Mais soudain il arrive un accident devant l’arrêt d’autobus. Aussitôt, chaque sujet appréhende son « être-commun » avec tous les autres. Un « Nous » surgit. La libre « «praxis » humaine avec pleine réciprocité est désormais possible. C’était dans le but de faciliter les libérations analogues que Sartre a travaillée jour et nuit pendant des années, souvent sous l’influence des barbituriques, pour compléter la Critique.
Ces conclusion philosophiques ont influencé à leur tour une vie publique extrêmement complexe. Mais elles ont une valeur propre qui durera encore, quand la vie publique de Sartre aura été largement oubliée.
Les mains sales de l’homme engagé
Une philosophie de l’action et du concret doit déboucher sur l’engagement. L’homme engagé qu’était Sartre puisait dans cette philosophie pour justifier et alimenter son militantisme. De la Résistance à Mai 68, en passant par la décolonisation et le Viêt-Nam, Sartre était toujours à l’avant-garde de l’Opposition.
Si nul ne doute de la vigueur ni de la sincérité de cet engagement, elle a néanmoins été traversée d’ambiguïté. Des accusation d’inconsistance voire de « quichottisme » ont été lancées. D’où le refus de Soljenitsyne de rencontrer cet « troubadour aux idées humanitaires » .
En effet, le style de Sartre l’a toujours poussé vers la marge. Mais la pleine mesure du génie de Sartre se fait sentir par le fait même qu’en cherchant la marge, en se mettant toujours à côté des voies acceptées, il a réussi à rester toujours au centre.

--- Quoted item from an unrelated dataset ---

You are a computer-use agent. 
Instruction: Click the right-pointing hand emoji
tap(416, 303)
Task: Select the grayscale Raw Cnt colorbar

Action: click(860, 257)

Sartre était résistant. Et contrairement à la mythologie officielle, les Français ont appris aujourd’hui avec du chagrin et de la pitié que la « Résistance » consistait au fond en une poignée de patriotes éparpillés à travers l’Hexagone. « Eurocommuniste » en quelque sorte trente ans avant ce néologisme, Sartre a noué avec Togliatti et les communistes italiens durant les années 40. La souplesse conceptuelle de cette formation continue de dessiner un contraste flagrant avec la sclérose ouvriériste du PCF.
Tiers-mondiste de la première heure
Ami des peuples opprimés, Sartre était tiers-mondiste de la première heure. Il a soutenu tour à tour Fanon, Lumumba et Castro, sans pourtant taire ses réticences quant à certains de leurs excès.
Incapable d’ignorer les voix de l’Est, Sartre s’est battu de toutes ses forces pour la libération des Siniavski, Plioutch et Boukovski. Le « goulag » , qui pesait lourd sur lui, ne l’a jamais pourtant amené à abandonner son léninisme.
Mais c’est en comparaison avec le libéralisme d’un Camus que l’on soupçonne le plein radicalisme de l’engagement de Sartre. Car, au moment de la crise algérienne, Sartre ne s’est pas permis le luxe d’une position équivoque. Sartre a conclu que seul le sang, la sueur et des larmes allaient permettre à l’Algérie de gagner son indépendance. Autrement les Français allaient continuer à bruler et à mutiler ce peuple agraire. Si la réputation de Camus est hygiénique, c’est parce qu’il n’a pas eu les mains sales de quelqu’un qui s’engageait autant dans des luttes brutales. [NDLR: opinion de l’auteur ravisée depuis 1980].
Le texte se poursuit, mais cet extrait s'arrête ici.